## Requests
1) In the passage on anti-bribery compliance, what does the Indian Prevention of Corruption Act 1988 outlaw?
2) Decide whether each statement agrees with the passage on anti-bribery compliance. Answer yes or no for each, quoting the words of the passage that settle it.
(a) Training on bribery and corruption should be given in person and interactively.
(b) Off-the-rack codes of conduct usually work well for companies operating across several jurisdictions.
(c) Voluntary reporting of events to regulators is always the appropriate course.
3) Resume the passage on anti-bribery compliance, starting after its final sentence.

## Text to read
==============================
For example, compliance with the FCPA is unlikely to provide sufficient protection against a breach of the UK Bribery Act or the Indian Prevention of Corruption Act 1988, which outlaws facilitation payments or “grease money” paid to expedite routine government actions.

Standards and controls: Off-the-rack codes of conduct and bribery policies and procedures will seldom, if ever, be effective in reducing bribery and corruption risk, particularly when a company operates across different jurisdictions.

Customised codes, policies and procedures should be founded on a privileged written risk assessment which has examined jurisdictional and other relevant factors to ensure that preventative measures effectively and proportionately target identified risks. Be specific, be mandatory and focus your code or policy on eliminating (or at least minimising) known bribery and corruption risks.

Companies should also have a considered and jurisdictionally specific protocol in place to effectively address any allegations of misconduct that arise. If an allegation of bribery is made against an employee or intermediary, or the organisation itself, it is essential to have a protocol through which the allegation is thoroughly investigated and actioned.

A myriad of laws and legal principles may apply in any given circumstance, including criminal laws, whistleblower laws, privacy laws, data protection laws, rights to privilege against self-incrimination, employment laws and legal professional privilege. Having a protocol in place to guide the company’s response means that matters will be elevated to the right level and handled in a swift and considered manner, maximising the prospects that privilege will be preserved.

Training and communication: Management, employees, agents and suppliers should be regularly trained on bribery and corruption in person, and in an interactive manner. Training must be formulated to deal with specific jurisdictional and business risks and delivered in a manner that ensures cultural and linguistic comprehension.

The need for training is essential to establish that the message of zero tolerance to bribery has been imparted to the business, and to ensure that those at risk have the necessary tools to identify bribery risks and are empowered to respond to those situations in compliance with all applicable laws.

Monitoring, auditing and response: Beyond words on a page, companies must monitor their compliance regime to ensure that it remains effective and targeted at the specific risks they are facing. Thorough due diligence in relation to proposed engagement of third party contractors, agents, joint venture partners and other third parties is also a must for corruption risk management. Regular audits of these third parties should be conducted to ensure the highest level of probity in their business dealings. Proactive and proportionate safeguards, beyond reliance on contractual terms (warranties and indemnities), must be established.

Taking swift and decisive disciplinary or remedial action against those perpetrating corruption, whether they are employees, suppliers or intermediaries, is a good measure of the effectiveness of a company’s compliance culture. Building in an ability to draw to a prompt close any relationships that are identified as poisonous to the company’s values is an important pre-emptive step, particularly for companies operating in high-risk jurisdictions. While not always appropriate, in some circumstances voluntary reporting of events to regulators may secure more lenient treatment from prosecutors or regulators. This should be considered on a case-by-case basis with the benefit of experienced legal professionals.
==============================
## Extracted records
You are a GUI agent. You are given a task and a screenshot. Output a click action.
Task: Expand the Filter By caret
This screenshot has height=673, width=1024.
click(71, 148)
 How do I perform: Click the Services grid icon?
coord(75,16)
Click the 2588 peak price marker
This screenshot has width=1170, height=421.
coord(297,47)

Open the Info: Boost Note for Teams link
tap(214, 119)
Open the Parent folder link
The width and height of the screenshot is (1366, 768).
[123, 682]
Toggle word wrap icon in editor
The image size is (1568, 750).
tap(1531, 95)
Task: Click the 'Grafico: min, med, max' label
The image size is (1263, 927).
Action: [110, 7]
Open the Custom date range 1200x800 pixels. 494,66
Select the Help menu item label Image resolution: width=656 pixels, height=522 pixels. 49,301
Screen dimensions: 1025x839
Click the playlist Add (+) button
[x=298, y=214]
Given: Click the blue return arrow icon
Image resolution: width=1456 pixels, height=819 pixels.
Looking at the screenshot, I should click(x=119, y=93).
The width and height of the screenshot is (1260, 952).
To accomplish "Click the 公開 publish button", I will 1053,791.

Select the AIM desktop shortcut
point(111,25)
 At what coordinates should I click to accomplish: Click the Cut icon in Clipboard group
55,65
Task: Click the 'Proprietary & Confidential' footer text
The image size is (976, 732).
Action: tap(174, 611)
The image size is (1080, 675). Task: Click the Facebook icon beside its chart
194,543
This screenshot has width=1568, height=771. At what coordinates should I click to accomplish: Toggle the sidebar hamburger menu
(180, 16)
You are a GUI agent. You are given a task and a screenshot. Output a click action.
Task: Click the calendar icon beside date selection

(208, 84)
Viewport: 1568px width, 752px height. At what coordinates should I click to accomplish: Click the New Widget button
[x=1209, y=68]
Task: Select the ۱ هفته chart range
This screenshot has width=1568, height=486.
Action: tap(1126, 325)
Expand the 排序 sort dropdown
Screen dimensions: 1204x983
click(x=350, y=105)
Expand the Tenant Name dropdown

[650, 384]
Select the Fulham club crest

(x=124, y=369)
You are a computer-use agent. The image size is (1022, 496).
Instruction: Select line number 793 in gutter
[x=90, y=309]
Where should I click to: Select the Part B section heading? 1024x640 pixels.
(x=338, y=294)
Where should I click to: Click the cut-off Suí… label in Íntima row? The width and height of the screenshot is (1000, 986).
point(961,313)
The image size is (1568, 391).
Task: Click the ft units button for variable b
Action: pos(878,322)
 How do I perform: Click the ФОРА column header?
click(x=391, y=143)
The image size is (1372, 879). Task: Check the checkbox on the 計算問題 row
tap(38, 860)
==============================
## Task-by-task results
1) It outlaws facilitation payments, or "grease money," paid to expedite routine government actions.

2)
(a) Yes: "should be regularly trained on bribery and corruption in person, and in an interactive manner."
(b) No: "will seldom, if ever, be effective in reducing bribery and corruption risk, particularly when a company operates across different jurisdictions."
(c) No: "While not always appropriate, in some circumstances voluntary reporting of events to regulators may secure more lenient treatment from prosecutors or regulators."

3)
Navigating the minefield

Emerging markets in the Asia-Pacific region may offer investors higher returns on their mergers and acquisitions, lower manufacturing costs, access to growing consumer markets and an ability to acquire new products and technology. The five essential elements of corporate compliance serve as helpful landmarks to navigate the bribery and corruption minefield in the Asian region and are designed to ensure that potential opportunities are not eroded by a business model riddled with corruption risks.

MINI VANDEPOL is a partner and regional chair, Asia Pacific dispute resolution group, Baker & McKenzie. She gratefully acknowledges the contribution of Ryan Hennessey, senior associate, Baker & McKenzie.

1. The 1997 OECD Anti-Bribery Convention established legally binding standards to criminalise bribery of foreign public officials in international business transactions and provides for a host of related measures to make this effective.

2. The Bribery Act (as defined below) prohibits private sector bribery. See further the publication issued by the UK Ministry of Justice, The Bribery Act 2010 Guidance about procedures which relevant commercial organisation can put into place to prevent persons associated with them from bribing.

3. On 15 November 2011, the Minister for Home Affairs launched a public consultation paper to seek interested stakeholder views on possible changes to Australia’s anti-foreign bribery laws and in particular the “facilitation payments” defence. officials.aspx.

4. Division 70 – Bribery of foreign public officials, Criminal Code Act 1995 (Cth).

5. Foreign Corrupt Practices Act 1977 (FCPA) (15 U.S.C. § 78dd-1, et seq.).

6. Section 6 of the UK Bribery Act 2010, Chapter 23.

7. “Criminalisation of bribery offences under the UNCAC in Asia and the Pacific” prepared by the Asian Development Bank, Organisation for Economic Co-operation and Development Anti-Corruption Initiative for Asia and the Pacific

8. The Standing Committee of the National People’s Congress passed the Eighth Amendment to the Criminal Law of the People’s Republic of China in early 2011. The Eighth Amendment came into force on 1 May 2011. In particular, the newly added paragraph of Article 164 of the Criminal Law prohibits the giving of any “property to any foreign public official or official of an international public organization” to seek any “illegitimate commercial benefit”.

9. R. W. Tarun, Anti-Bribery Conventions and Global Law Enforcement Efforts, July 2013, Chapter 3, The Foreign Corrupt Practices Act Handbook, 2013 Edition, American Bar Association Publishing.

10. Baker & McKenzie analysis of EthiXbase data. This figure excludes domestic matters in countries in that region.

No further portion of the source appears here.